Andrew Bragg, a Newcastle University graduate and chemical engineer who worked for ICI in the North East, suffered a motorcycle crash in Norway in 1986 following his graduation. He underwent extensive surgery in Norway, but following further procedures in the UK - in Blackburn and Liverpool - he contracted hepatitis C from a blood transfusion.

This was not diagnosed for more than a decade - when Mr Bragg fell ill in India on a work trip and investigation by his employer's occupational health team discovered the cause of this illness was undiagnosed hepatitis. He was then referred to the Freeman Hospital.

Read more: Top Newcastle haemophilia doctor 'was lying' in complaint about 1983 infected blood reporting says journalist

Giving evidence at the ongoing Infected Blood Inquiry, Mr Bragg said: "They reconfirmed the diagnosis by PCR and they also did a liver biopsy. So the feedback from that was that I definitely had hepatitis C, that I had fibrosis to the liver. I asked them what the implications was for me and they said, "Well, based on what we have seen, you have probably got five to seven years to live".

"So obviously the next question is 'what treatment are you going to give?' And the answer was: 'None, it is too expensive for the NHS.' He said he was told that, at this stage he was hugely frustrated that there was very little the NHS could do.

He said: "I was then in a dilemma. I couldn't get treatment through the NHS and they wouldn't allow me treatment through any other route, so, you know, presumably I just had to sit there and die. I had some conversations with my MP about it but that didn't lead anywhere."

In a previous statement to the inquiry - which, led by Sir Brian Langstaff is examining the circumstances of the scandal which has led to more than 2,000 deaths - Mr Bragg said that he "was not impressed" by the response which he felt was "inadequate", and that he was told the NHS "did not need to treat me because I had company private medical insurance". But his company medical insurance did not cover hepatitis C.

The contaminated blood scandal saw thousands infected with lethal virus including HIV and hepatitis C by NHS blood products.
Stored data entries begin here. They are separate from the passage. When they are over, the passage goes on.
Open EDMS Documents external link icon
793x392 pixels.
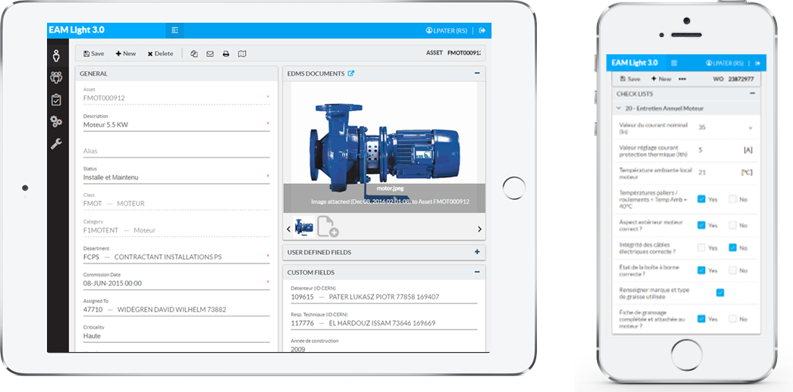[x=351, y=73]
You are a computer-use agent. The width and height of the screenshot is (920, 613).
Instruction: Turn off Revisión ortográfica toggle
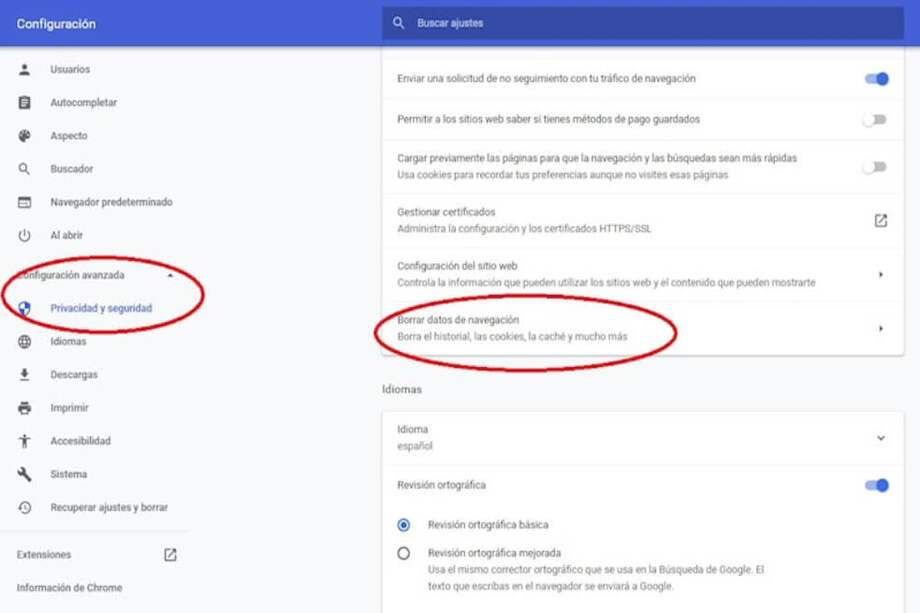[876, 486]
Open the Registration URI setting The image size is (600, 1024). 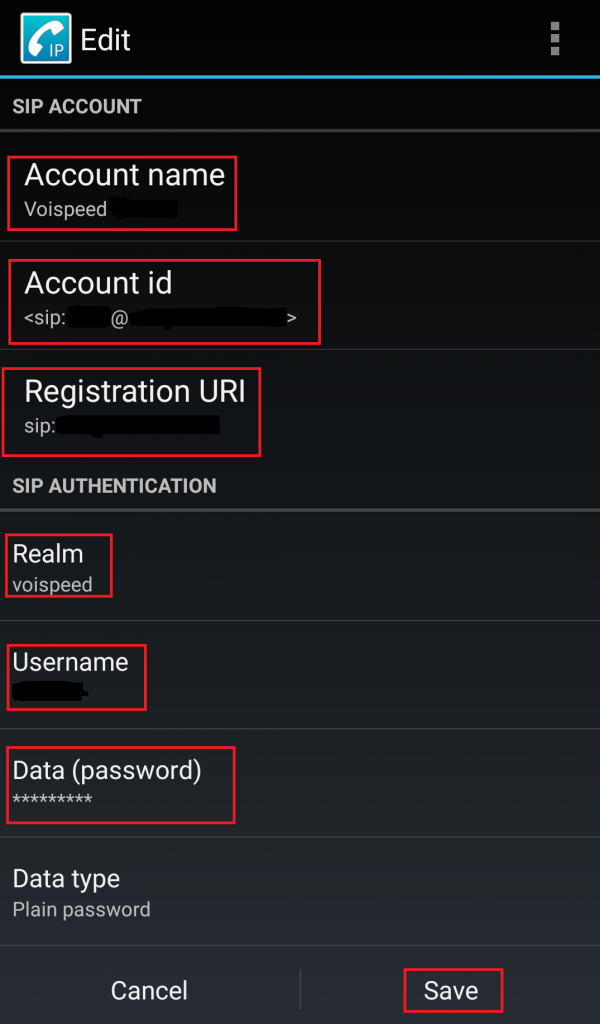(x=300, y=404)
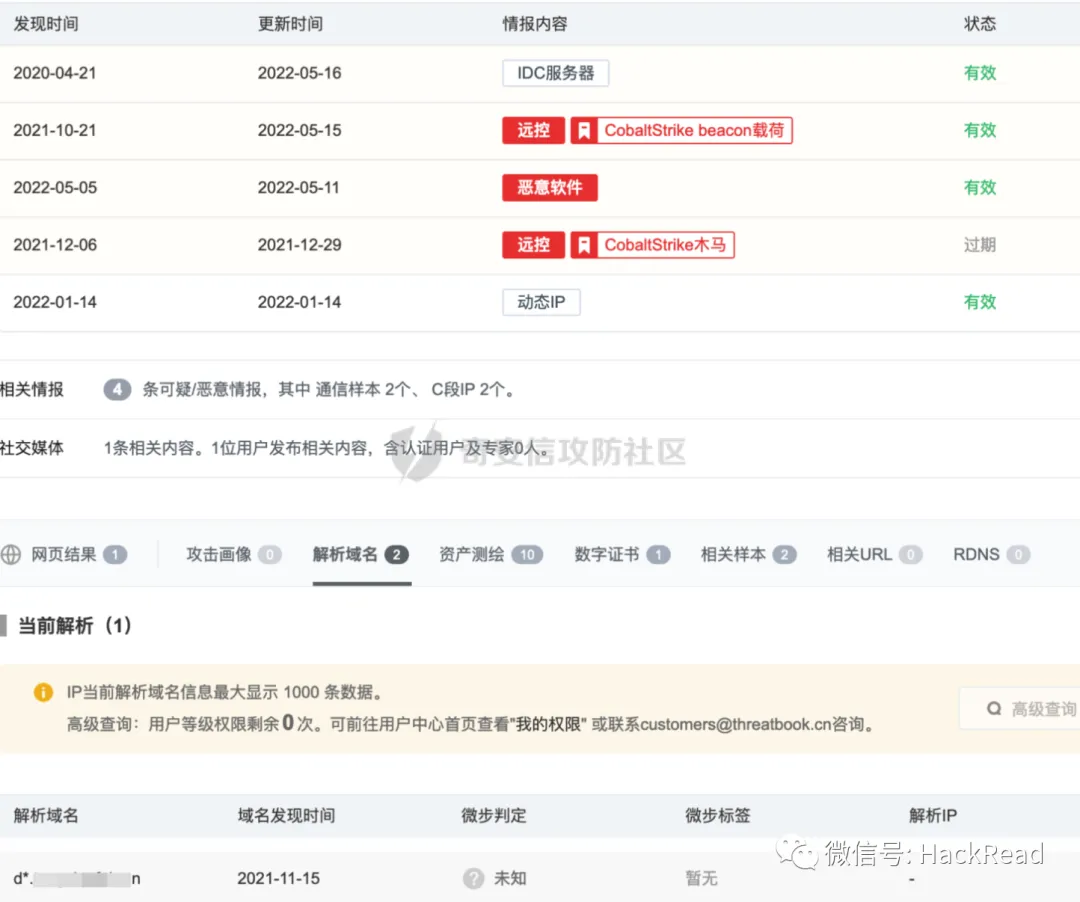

Many were haemophiliacs, but others - like Mr Bragg - were infected via blood transfusion. Mr Bragg was eventually able to take part in a treatment trial found for him by the Freeman's Professor Margaret Bassendine - and he subsequently cleared the virus.

But he has since then faced serious infections such as sepsis and pneumonia on a regular basis due to the impact treatment and his previous illness had on his immune system. Despite it having been confirmed to him that it was not treatment in Norway that led to his infection, incomplete and destroyed medical records meant Mr Bragg has been repeatedly refused support from the schemes - the Skipton Fund and the English Infected Blood Support Scheme - set up to provide financial aid to scandal victims.

He told the inquiry: "Where did the burden of proof lie? It felt to me that I had to prove myself innocent. Whereas, in the balance of probabilities, that should have been taken- I felt almost like the victim in this.

That, I had contracted this disease and yet there was no sympathetic reception to that. There was no trying to understand the balance of where I might have got it. I can understand the need to look at all the possibilities, but overwhelmingly, for me the probability is that I know where I got it [the hepatitis]. And yet that didn't fall into the review."

He added that, having worked in the chemical industry which is "high hazard" and has "systems and audits in place" to ensure safety, he was surprised by having experienced a lack of this in the NHS - particularly in regard to record-keeping. Mr Bragg said: "It appears to me the NHS does not have that regulatory oversight.

"And it is amazing that something which - they have a very difficult job to do in terms of managing people's health, but equally they have the ability to be detrimental to people's health if they don't do it right - that they are not a learning organisation. Nothing I have seen in my encounters with the NHS would encourage me to think that they learn from their mistakes."

The Infected Blood Inquiry continues to hear evidence and is expected to conclude in early 2023.